May 9, 2017: So, my other, non-GI medical providers and I are embarking on some new feats together. I have given this transition a couple of weeks to settle, and I am game to start back on the FODMAP challenge. I have had some mild potty symptoms during this time off, so I am going to deem those due the medical transition, as I was totally strict about low-FODMAPs only during these past few weeks. Therefore, I am going to assume any new symptoms will be entirely due to the FODMAPs.

June 2, 2017: Sometimes things are not so clear-cut. I started back on my standard Rheumatoid Arthritis protocol on May 24, and hope that it is going to settle back in within the next month or two. In the meantime, I am cautiously testing FODMAPs, but reserving the right to retest should I sense non-GI issues (see lactose), as one can never know if my joints being tender and my headaches are due to RA or to GI.

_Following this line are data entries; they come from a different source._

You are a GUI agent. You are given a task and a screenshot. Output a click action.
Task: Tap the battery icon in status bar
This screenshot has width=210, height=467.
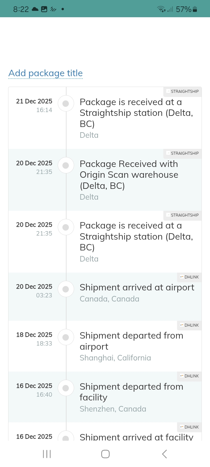(195, 9)
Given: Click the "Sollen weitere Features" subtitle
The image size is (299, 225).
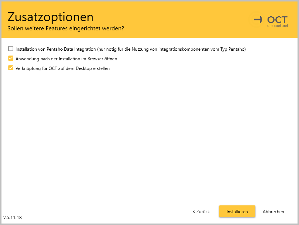Looking at the screenshot, I should click(65, 28).
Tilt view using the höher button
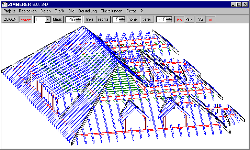The width and height of the screenshot is (250, 150). (133, 20)
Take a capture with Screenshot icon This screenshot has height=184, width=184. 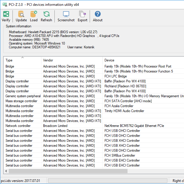tap(66, 14)
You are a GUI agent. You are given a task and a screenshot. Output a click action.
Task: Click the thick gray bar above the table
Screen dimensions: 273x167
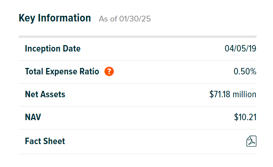coord(137,36)
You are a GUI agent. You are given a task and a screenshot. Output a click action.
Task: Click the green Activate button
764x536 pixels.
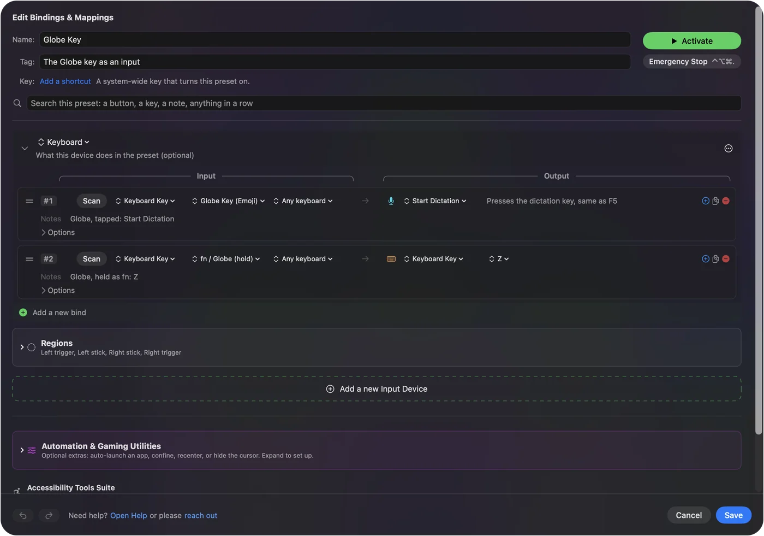[692, 41]
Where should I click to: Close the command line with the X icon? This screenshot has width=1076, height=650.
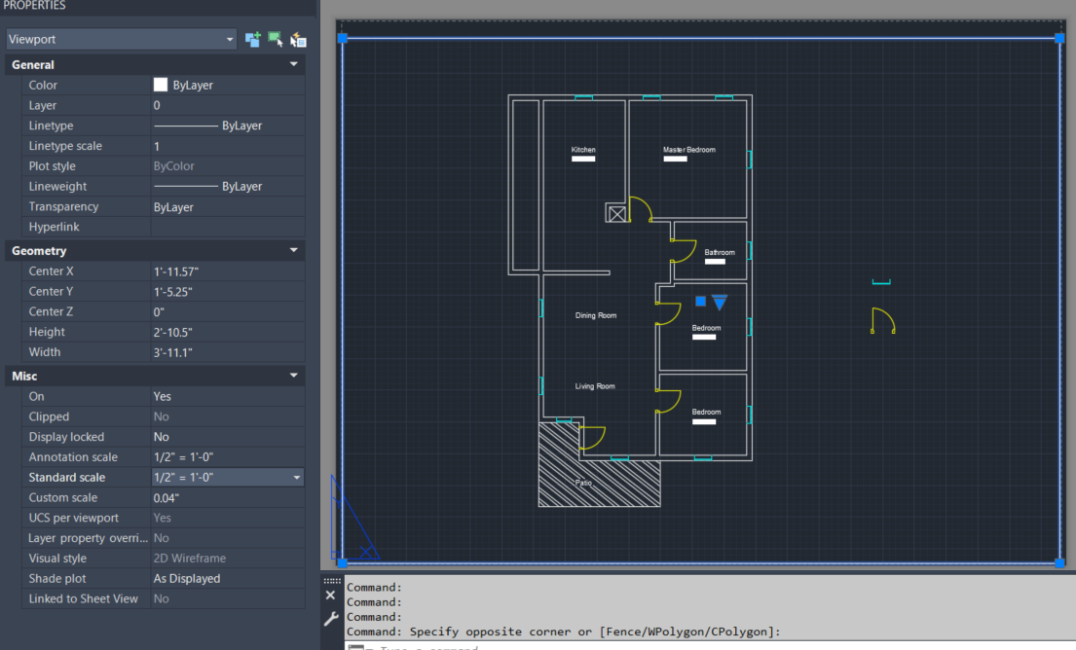[x=330, y=594]
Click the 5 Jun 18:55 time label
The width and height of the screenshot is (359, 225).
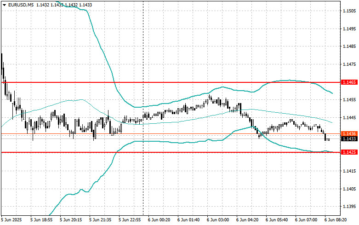click(x=41, y=220)
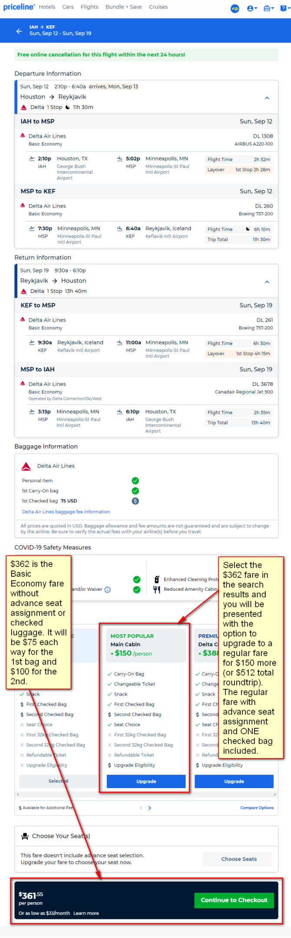Click the next arrow in fare options carousel
The width and height of the screenshot is (291, 938).
pyautogui.click(x=150, y=808)
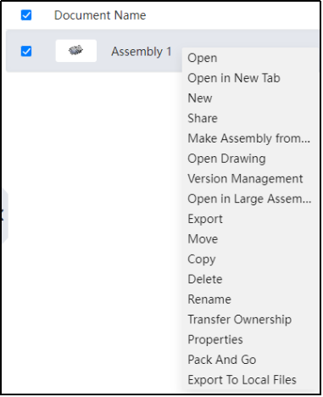Select Copy in the context menu

pos(202,260)
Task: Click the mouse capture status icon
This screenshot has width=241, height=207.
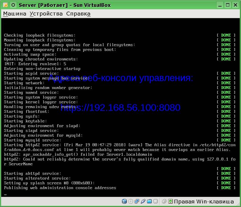Action: (164, 201)
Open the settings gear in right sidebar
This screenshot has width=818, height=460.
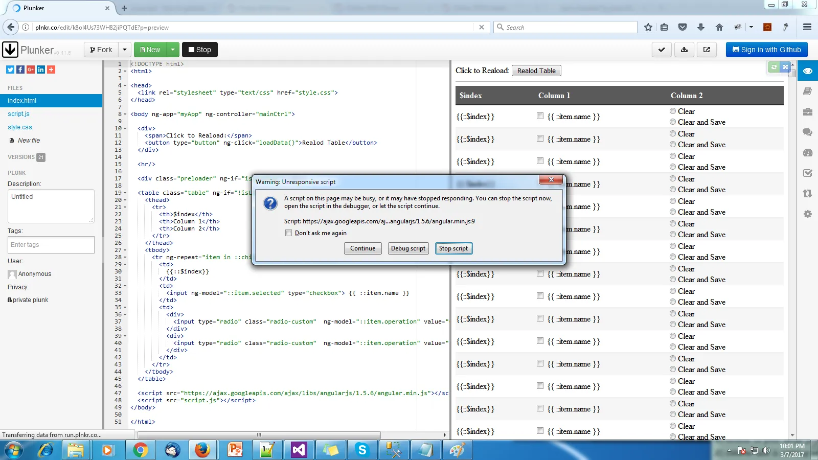coord(808,214)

June 11, 2017: I have been off-and-on testing beans, and I think they are OK in small quantities with lots of other foods. I even had them with a little onion and survived! My suspicion is that I tolerate fresh or dried beans better than canned, which would make sense with my migraine sensitivity. I have also had a little meat cooked with slight amounts of garlic and or onion and been A-OK!

August 14, 2017:My docs have changed some of my medications for non-GI-related issues, so I have taken a few months off of testing FODMAPs again. Sigh. I will finish this challenge sooner or later. I WILL!